10 Skaters To Watch in 2017
Like no other time in history, skateboarding is rife with young talent, both carrying the torch and forging new paths. Tracking it can be dizzying, especially when a week of content can feel like a year and there’s a pocket and faction for every type of skating discipline. We become so entrenched in our personal tastes that it’s easy to tune out anything that isn’t streamlined, but there’s always going to be someone poking through our feeds, that demands attention. So.
With skateboarding continuing to grow at a pace faster than documentation, 2017 will undoubtedly be one of the most productive in history. Core brands, upstarts, and media are all focused on their personal paths, while the YouTube brands, independents, and fun not famers operate in their space. So, if we had to float ten names to watch for a breakout in 2017, these are a nice sliver of what’s to come.
Tyler “Manchild” Pacheco
With the release of Lakai’s follow up to Fully Flared impending, Tyler “Manchild” Pacheco is positioned to leap into skateboarding’s collective conscious. Crailtap’s steady release of “Weakdays” clips have showcased him as a confident young talent, with a determined, yet casual confidence, so being a part of a Lakai production will only elevate the child to man status, as there’s no question he’s stacking hard with the brand’s legacy looming.
The second installment of Lakai/Girl’s two-headed-AM monster, Simon Bannerot’s penchant for Smith grinding any rail and lofting any flip trick down whatever he chooses is a nice contrast to Manchild’s compact, yet powerful style. As anticipation for The Flare grows, we can assume that the Lakai Camp is hedging their bets on the new blood, so expect Bannerot and Pacheco to have plenty of facetime—and impact.
Hard to say that Diego Najera hasn’t already arrived and threw an uppercut to anyone who saw Primitive’s recent “Opal” edit, but his impeccable pop and sheer skill imply his ender part could only be a warm up. Primitive’s unique in that they’re an elite squad, but don’t adhere to the standard model of “big project” followed by “big drop,” eschewing it for out of the blue edits, so expect the newly knighted Primitive pro to produce more at any moment.
A rising New York staple, by way of the city’s most proven breeding ground, New Jersey native Dick Rizzo’s carved out a space in skating with a style that’s steeped in East Coast heritage and power. Laced up by Huf and part of Quasi’s and Bronze 56K’s eclectic rosters, Rizzo has plenty of funnels for his footage, including a Quasi full-length project that may or not be looming, but will demand attention if it comes to fruition in 2017.

# EXTRACTED ENTRIES

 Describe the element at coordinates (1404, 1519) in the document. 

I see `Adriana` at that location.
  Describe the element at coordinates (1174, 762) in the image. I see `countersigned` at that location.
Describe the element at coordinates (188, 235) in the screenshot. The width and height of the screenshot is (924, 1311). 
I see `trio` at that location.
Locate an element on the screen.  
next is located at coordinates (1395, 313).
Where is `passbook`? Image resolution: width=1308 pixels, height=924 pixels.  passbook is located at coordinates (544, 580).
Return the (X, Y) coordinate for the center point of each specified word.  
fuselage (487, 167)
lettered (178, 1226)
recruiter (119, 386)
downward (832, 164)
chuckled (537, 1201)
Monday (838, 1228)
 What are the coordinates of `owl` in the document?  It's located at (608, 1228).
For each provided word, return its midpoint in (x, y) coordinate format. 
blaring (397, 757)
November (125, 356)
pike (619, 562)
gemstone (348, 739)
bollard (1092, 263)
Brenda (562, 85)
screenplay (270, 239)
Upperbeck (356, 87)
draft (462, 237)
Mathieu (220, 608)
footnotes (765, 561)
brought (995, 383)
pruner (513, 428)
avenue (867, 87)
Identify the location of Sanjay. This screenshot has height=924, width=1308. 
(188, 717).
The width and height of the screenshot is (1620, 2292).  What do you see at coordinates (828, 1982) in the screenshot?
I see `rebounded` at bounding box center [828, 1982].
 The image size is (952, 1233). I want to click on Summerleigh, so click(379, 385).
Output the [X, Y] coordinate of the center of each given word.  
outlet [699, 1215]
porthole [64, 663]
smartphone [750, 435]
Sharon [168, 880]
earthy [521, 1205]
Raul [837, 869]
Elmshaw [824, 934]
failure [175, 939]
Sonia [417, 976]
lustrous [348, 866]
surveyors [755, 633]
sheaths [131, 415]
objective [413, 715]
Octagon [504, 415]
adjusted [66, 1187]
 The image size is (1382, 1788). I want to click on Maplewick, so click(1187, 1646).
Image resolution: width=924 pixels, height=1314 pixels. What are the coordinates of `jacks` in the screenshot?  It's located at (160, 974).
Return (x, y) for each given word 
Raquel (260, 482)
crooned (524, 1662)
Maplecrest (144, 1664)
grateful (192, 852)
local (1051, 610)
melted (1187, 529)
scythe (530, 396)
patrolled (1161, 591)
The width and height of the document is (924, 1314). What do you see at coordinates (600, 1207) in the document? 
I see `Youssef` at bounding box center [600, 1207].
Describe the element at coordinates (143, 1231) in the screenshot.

# WRITTEN TASK A
Can you reproduce the skaters-to-watch article starting with "10 Skaters To" and going on through "demands attention. So.", renaming "skateboarding" to "skating"?
# WRITTEN TASK B
How would you rewrite the paragraph of the skaters-to-watch article that begins "Hard to say that Diego Najera" more briefly, keeping its main facts?
The lines after the skaters-to-watch article are separate material, unrelated to it.

# SOLUTION A
10 Skaters To Watch in 2017
Like no other time in history, skating is rife with young talent, both carrying the torch and forging new paths. Tracking it can be dizzying, especially when a week of content can feel like a year and there’s a pocket and faction for every type of skating discipline. We become so entrenched in our personal tastes that it’s easy to tune out anything that isn’t streamlined, but there’s always going to be someone poking through our feeds, that demands attention. So.

# SOLUTION B
Diego Najera arguably already arrived with his ender part in Primitive's recent "Opal" edit, though his pop and skill suggest it was only a warm-up. Primitive skips the usual "big project" followed by "big drop" model in favor of out-of-the-blue edits, so the newly knighted Primitive pro could put out more at any moment.